Are REITs a good investment in 2026?

REITs offer attractive yields (3–6%) and provide diversification benefits in a portfolio. In a rising-rate environment, REITs may underperform initially, but historically they've delivered strong long-term returns (8–10% annually including dividends for US REITs over 20+ years). They're particularly good for investors who want real estate exposure without the hassle of property management.

How are REITs taxed in Poland?

REIT ETF dividends are subject to withholding tax at source (15–30% depending on the fund's country of domicile) and Polish 19% capital gains tax on profits when you sell. You can offset the foreign withholding tax against Polish tax using double taxation treaties. Using an IKE/IKZE account eliminates the Polish tax layer.

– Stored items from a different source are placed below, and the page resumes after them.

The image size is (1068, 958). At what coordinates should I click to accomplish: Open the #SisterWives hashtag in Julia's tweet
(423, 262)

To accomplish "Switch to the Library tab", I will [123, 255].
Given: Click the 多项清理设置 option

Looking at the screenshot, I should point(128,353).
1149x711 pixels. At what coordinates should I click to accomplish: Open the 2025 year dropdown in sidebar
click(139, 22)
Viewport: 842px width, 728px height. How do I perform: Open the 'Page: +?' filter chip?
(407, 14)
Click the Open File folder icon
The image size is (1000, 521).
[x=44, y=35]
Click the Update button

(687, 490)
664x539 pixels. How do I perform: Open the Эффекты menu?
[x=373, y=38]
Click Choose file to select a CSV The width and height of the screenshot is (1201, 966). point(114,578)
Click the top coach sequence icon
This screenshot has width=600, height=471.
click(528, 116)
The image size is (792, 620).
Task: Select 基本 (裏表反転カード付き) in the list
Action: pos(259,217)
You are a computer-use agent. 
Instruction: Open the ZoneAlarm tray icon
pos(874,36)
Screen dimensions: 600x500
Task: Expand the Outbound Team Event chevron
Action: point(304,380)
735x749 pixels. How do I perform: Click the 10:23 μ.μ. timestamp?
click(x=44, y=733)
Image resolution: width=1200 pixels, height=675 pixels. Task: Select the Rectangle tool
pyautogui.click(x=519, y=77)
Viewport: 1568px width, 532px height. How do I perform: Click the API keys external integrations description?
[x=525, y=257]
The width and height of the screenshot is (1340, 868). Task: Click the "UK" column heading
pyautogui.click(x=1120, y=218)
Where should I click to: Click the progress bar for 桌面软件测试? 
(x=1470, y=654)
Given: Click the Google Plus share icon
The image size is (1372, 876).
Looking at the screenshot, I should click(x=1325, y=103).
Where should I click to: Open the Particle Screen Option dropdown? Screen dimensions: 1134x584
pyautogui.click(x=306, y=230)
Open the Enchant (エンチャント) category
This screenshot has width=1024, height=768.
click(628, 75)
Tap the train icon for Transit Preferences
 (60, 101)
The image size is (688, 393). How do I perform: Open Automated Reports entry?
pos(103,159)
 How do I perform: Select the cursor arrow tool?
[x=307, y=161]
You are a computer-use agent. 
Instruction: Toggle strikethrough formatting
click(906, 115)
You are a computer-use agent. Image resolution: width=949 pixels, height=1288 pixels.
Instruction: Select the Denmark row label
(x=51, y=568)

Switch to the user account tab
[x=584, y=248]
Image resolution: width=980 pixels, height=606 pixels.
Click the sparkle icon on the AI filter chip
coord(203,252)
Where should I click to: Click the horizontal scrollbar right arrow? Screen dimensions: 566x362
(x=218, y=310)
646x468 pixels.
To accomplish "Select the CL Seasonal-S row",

Can I use a mortgage to invest in REITs?

Technically, you could use a margin account or borrow to invest, but this is significantly riskier than a property mortgage. Property mortgages are secured against the physical asset with low interest rates. Margin lending has higher rates and margin call risk. Leverage in REITs is generally not recommended for retail investors.

What's the minimum amount to start investing in real estate?

For REITs: as little as ~500 PLN (price of one ETF unit). For physical real estate: typically 150,000–200,000 PLN minimum (20% down payment + transaction costs). This massive difference in entry barriers is one of REITs' biggest advantages.

Should I sell my rental apartment and buy REITs instead?

Not necessarily. If your apartment is performing well (good location, reliable tenants, positive cash flow after all costs), keep it. The leverage and tax benefits of physical property are hard to replicate. Consider adding REITs to your portfolio for diversification rather than replacing your existing property.